**Directions for this task**. Please transcribe the data that follows exactly, from its first line through the line that contains "Click the 2019 version label on the splash".

**Recorded information**.
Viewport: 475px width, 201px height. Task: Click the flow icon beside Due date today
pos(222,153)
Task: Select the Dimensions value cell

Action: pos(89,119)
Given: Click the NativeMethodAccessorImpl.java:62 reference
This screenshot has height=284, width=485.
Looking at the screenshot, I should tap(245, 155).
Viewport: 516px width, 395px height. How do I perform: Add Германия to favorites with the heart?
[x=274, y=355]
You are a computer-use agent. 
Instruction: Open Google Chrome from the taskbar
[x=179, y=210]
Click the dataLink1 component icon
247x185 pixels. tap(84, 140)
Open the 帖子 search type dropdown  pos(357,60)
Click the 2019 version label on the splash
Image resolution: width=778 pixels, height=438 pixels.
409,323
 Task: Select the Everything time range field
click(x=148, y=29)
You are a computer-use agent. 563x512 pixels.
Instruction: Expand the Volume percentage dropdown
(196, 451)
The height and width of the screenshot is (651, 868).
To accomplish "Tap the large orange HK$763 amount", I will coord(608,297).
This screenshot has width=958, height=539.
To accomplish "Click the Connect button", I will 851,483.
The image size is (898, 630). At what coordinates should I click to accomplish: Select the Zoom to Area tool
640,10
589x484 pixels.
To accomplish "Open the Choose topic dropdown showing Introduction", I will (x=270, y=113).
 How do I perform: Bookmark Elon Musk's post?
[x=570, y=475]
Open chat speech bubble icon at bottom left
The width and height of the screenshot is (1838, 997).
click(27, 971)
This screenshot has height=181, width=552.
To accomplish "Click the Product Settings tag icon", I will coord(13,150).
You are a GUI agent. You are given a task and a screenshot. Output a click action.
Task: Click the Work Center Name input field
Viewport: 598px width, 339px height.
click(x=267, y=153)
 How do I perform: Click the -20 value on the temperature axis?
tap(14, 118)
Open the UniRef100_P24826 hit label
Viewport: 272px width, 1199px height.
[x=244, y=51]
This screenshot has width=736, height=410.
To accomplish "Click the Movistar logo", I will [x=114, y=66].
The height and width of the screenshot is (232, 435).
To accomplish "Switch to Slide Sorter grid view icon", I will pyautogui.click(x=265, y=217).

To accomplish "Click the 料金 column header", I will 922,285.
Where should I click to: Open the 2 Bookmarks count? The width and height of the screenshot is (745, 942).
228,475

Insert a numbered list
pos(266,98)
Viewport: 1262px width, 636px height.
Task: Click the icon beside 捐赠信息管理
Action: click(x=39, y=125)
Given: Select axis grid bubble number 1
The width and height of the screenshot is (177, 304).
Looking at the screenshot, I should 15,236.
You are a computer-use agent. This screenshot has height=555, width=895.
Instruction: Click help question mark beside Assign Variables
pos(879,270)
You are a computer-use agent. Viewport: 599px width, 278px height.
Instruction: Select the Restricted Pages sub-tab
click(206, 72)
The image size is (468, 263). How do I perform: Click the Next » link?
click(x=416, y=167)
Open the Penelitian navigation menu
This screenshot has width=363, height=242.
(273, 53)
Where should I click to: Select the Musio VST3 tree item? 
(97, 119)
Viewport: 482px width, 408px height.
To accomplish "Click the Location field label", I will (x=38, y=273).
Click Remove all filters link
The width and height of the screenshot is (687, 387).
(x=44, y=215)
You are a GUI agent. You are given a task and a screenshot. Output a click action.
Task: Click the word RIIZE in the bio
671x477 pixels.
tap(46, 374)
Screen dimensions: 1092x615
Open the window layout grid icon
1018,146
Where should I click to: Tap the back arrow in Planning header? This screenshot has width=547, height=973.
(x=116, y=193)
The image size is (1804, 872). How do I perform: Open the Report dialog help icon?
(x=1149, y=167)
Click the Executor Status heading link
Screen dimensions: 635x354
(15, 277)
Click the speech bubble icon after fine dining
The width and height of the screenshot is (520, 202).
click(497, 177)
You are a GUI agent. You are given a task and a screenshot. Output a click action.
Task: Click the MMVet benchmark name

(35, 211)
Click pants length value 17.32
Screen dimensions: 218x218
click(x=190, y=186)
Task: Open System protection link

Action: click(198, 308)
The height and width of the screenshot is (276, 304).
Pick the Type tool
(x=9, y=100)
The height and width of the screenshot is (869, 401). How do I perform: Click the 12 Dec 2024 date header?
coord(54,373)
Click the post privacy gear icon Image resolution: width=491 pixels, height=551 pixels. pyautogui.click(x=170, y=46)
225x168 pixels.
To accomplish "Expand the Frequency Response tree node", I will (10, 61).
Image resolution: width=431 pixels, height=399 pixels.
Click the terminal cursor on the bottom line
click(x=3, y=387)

**Completed task**.
Viewport: 475px width, 201px height. Task: Click the flow icon beside Due date today
pos(222,153)
Task: Select the Dimensions value cell

Action: pos(89,119)
Given: Click the NativeMethodAccessorImpl.java:62 reference
This screenshot has height=284, width=485.
Looking at the screenshot, I should tap(245, 155).
Viewport: 516px width, 395px height. How do I perform: Add Германия to favorites with the heart?
[x=274, y=355]
You are a computer-use agent. 
Instruction: Open Google Chrome from the taskbar
[x=179, y=210]
Click the dataLink1 component icon
247x185 pixels. tap(84, 140)
Open the 帖子 search type dropdown  pos(357,60)
Click the 2019 version label on the splash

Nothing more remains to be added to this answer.